JATIMTIMES - Krisis harga dan kelangkaan minyak goreng belum usai. Kali ini pedagang pasar tradisional keluhkan pasokan terbatas dari peritel yang disalurkan lewat distributor.
“Minyak goreng langka, sebab pasokan yang diberikan pedagang tradisional pasar sangat terbatas sementara permintaan pelanggan banyak," cetus Ali pedagang pasar di wilayah Kabupaten Tuban.
Baca Juga : Suguhkan Pengobatan Alternatif, Mbah Gimbal Sambangi Malang
Menurutnya, pedagang pengecer seperti dirinya biasanya hanya mampu menyediakan minyak goreng selama dua sampai 4 hari. Stok ini dikirim dari peritel distributor luar kota.
“Selain harga di patok naik dari Gresik. Pasokan barang terbatas masalah bagi kami, seperti permainan-permainan yang sudah biasa karena tidak berfungsinya pemerintah sehingga distributor dan produsen minyak goreng itu semaunya saja menetapkan harga yang jadi beban pasar tradisional,” jelasnya.
Sebagaimana dilaporkan, masyarakat pada umumnya ibu rumah tangga dan pelaku usaha kecil seperti jajanan, gorengan, makanan siap saji di sejumlah wilayah kesulitan memperoleh minyak goreng kemasan sederhana maupun premium di ritel-ritel modern. Minyak goreng di pasar tradisional pun masih dijual dengan harga pasaran Rp 29 ribu. Persolan yang sudah terjadi bulanan menjadikan pelaku wirausaha produksi kerupuk rumahan memilih menghentikan pembuatan kerupuk alias gulung tikar.
"Sudah dua mingguan libur tidak membuat produksi kerupuk. Bagaimana lagi bahan baku minyak goreng, terigu naik semua. Kalau dipaksa produksi kerupuk sudah pasti tidak bisa menutupi modal awal," tutur Umamah di wilayah kecamatan Senori.

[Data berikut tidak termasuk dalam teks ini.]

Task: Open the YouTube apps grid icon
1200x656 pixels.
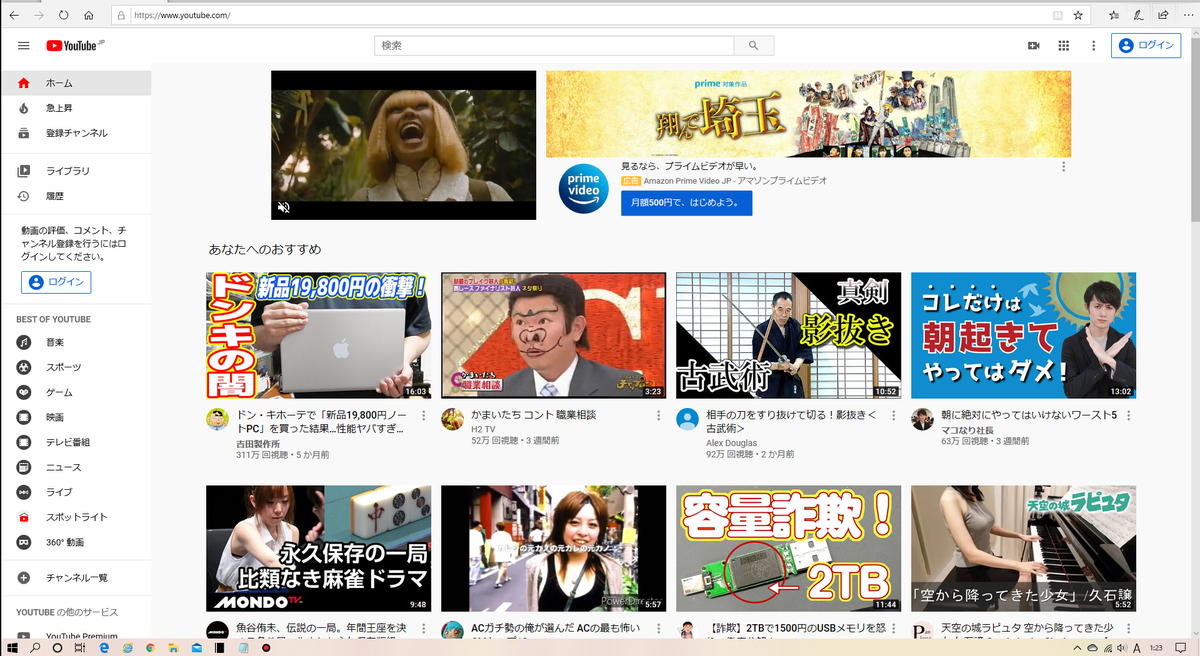Action: pos(1063,45)
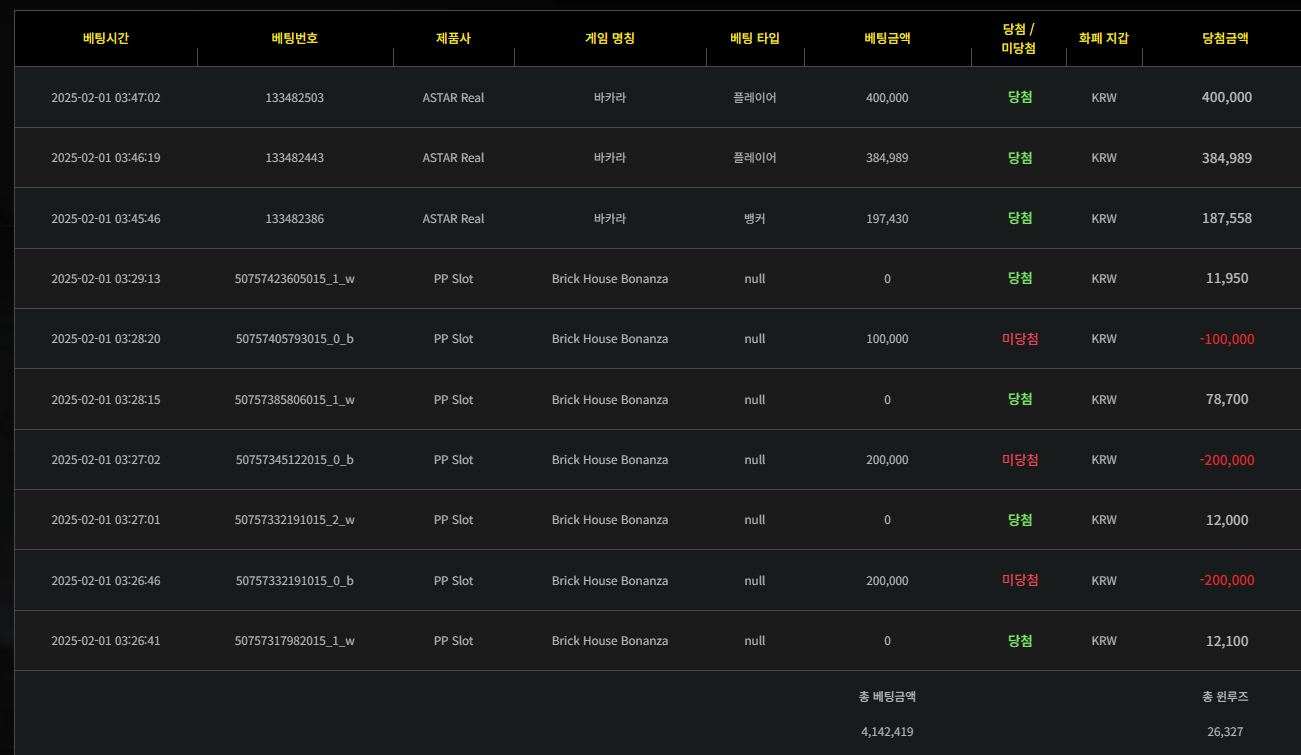Select the 뱅커 bet type cell

(755, 219)
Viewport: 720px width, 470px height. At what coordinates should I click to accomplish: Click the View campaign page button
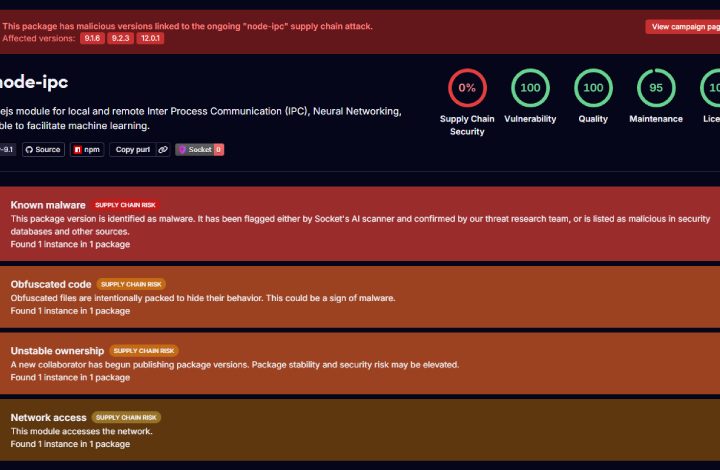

Senada Umamah, seorang penjual makanan siap saji kentucy Kholipah (33) sudah sepekan lebih juga memilih menutup gerai lapaknya yang berdiri di tepian jalan Yani Senori. Pasalnya, harga kentucy masak yang biasanya di jual Rp 4 ribu seiring meroketnya minyak goreng di jual Rp 6 ribu. Hasilnya kentucky tidak laku, secara otomatis juga tidak bisa menutupi modal awal pembelian bahan penggorengan tersebut.

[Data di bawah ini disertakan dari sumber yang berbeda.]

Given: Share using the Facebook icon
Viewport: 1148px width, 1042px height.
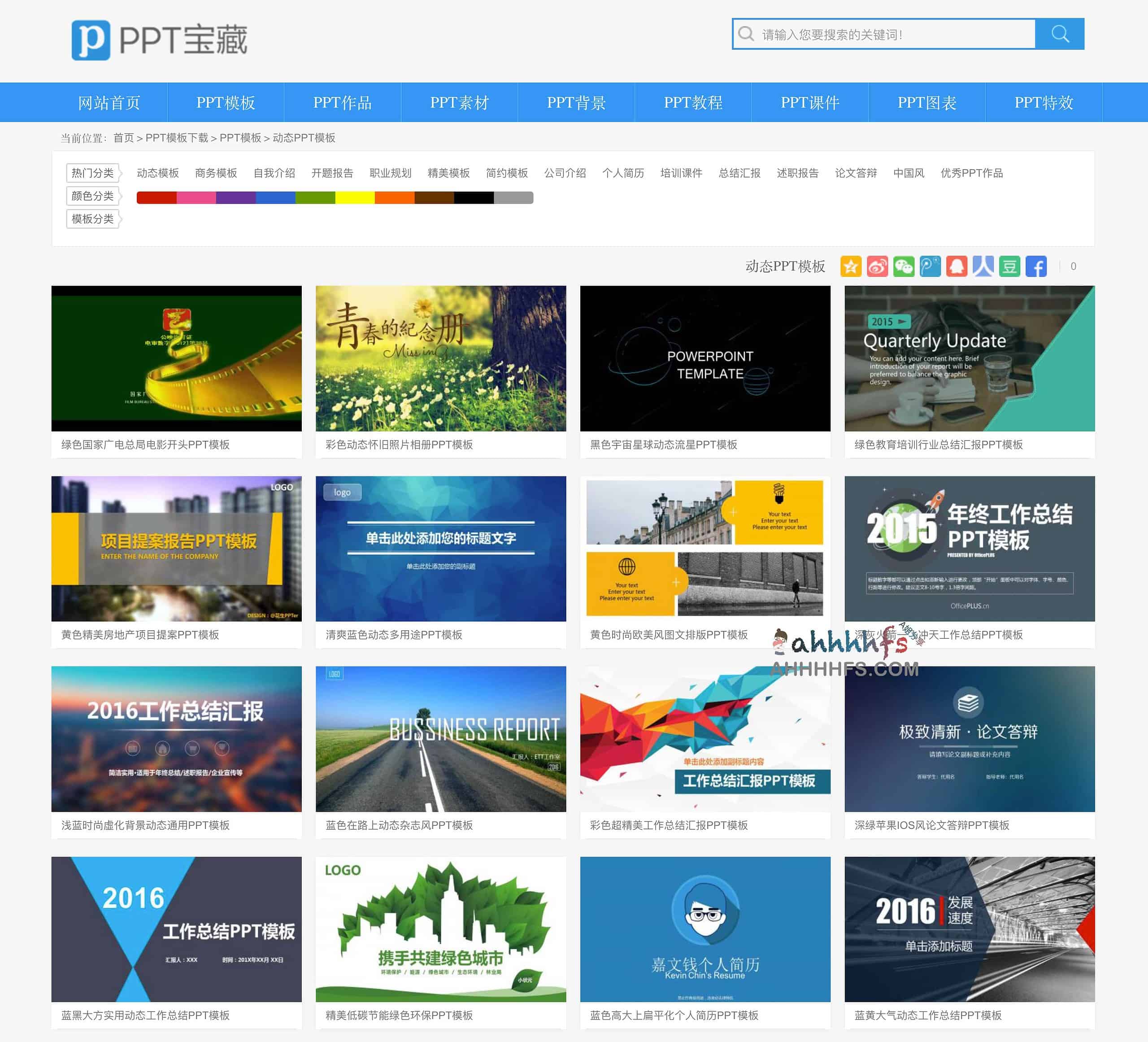Looking at the screenshot, I should 1036,266.
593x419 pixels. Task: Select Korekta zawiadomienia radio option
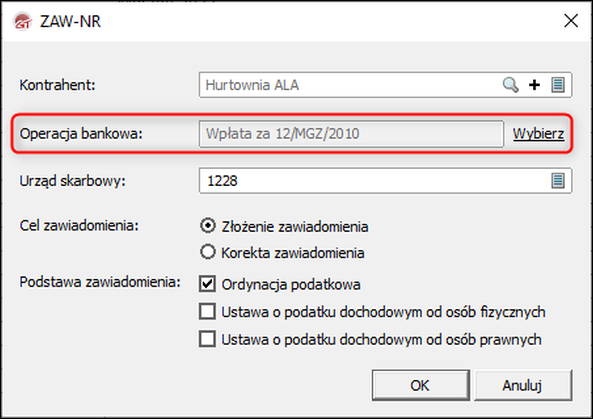pyautogui.click(x=208, y=252)
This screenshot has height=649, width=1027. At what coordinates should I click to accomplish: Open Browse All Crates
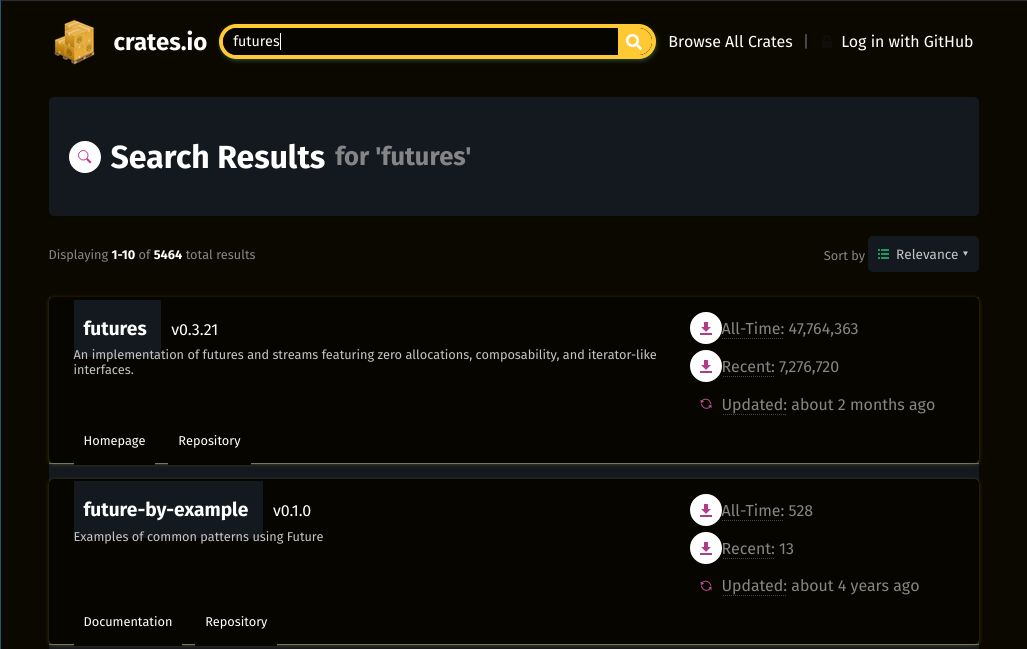(x=730, y=42)
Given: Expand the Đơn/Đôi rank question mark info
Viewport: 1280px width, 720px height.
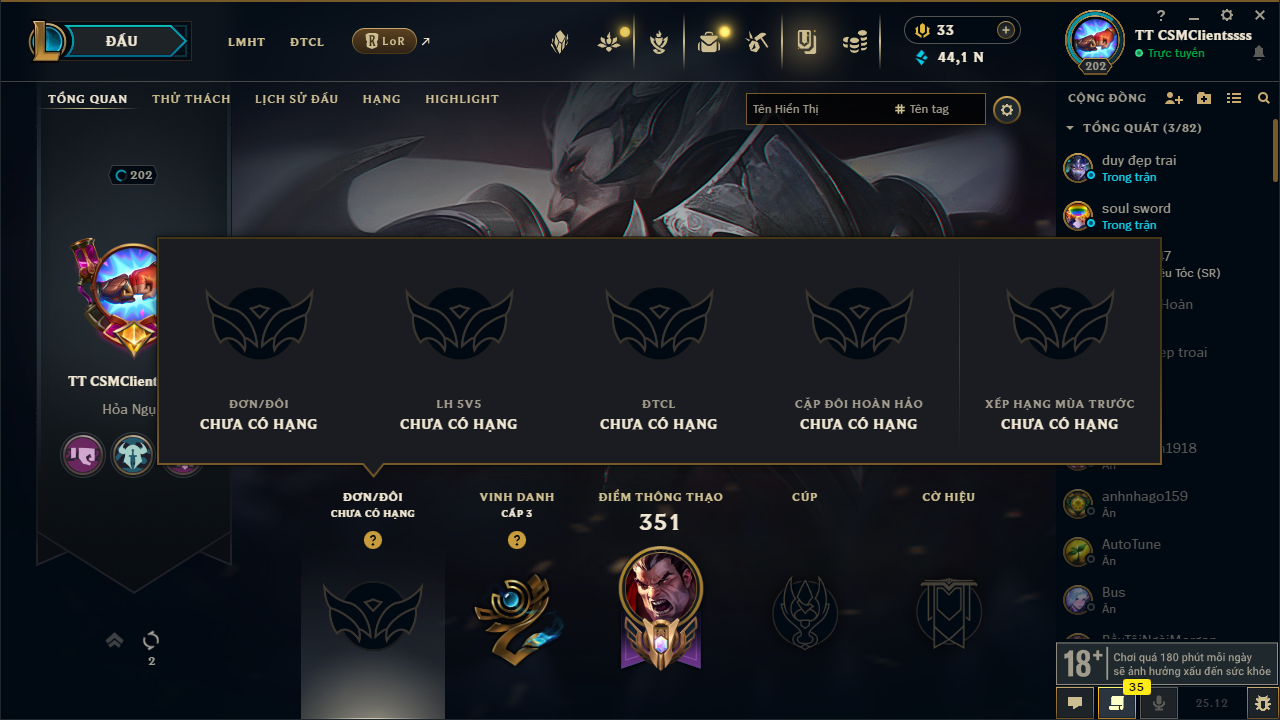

"Minyak goreng kebutuhan utama kalau harga sudah tidak terkendali permintaan (penjualan) jajanan sepi terpaksa berhenti," ujar Maesyaroh.
Nasib serupa juga dialami penjual gorengan Nik (41) di pinggiran lembaga pendidikan sekolah. Tragisnya, selain kesulitan mencari minyak goreng curah saat beralih menggunakan minyak premium di harga Rp 29 ribu. Dirinya mengakui terpaksa jual gorengan Rp 2 ribu dapat 3 biji, juga berdampak pada omzet penjualan. Karena di nilai gorengan mahal.
"Usaha jualan gorengan ini menjadi mata pencaharian kami. Kalau minyak goreng naik (mahal) terus terpaksa porsi gorengan dikurangi. Meskipun dari sisi pembeli juga sepi," keluhnya.
Diberitakan sebelumnya, Gubernur Jatim Khofifah Indar Parawansa meminta distributor untuk segera menggantikan minyak goreng pasaran dengan produk minyak goreng subsidi di standar Harga Eceran Tertinggi (HET). Bahkan, Khofifah mengklaim stok minyak goreng Jatim melimpah. Sayangnya berjalan waktu selama pekan kedua harga minyak goreng di pasaran Tuban belum stabil.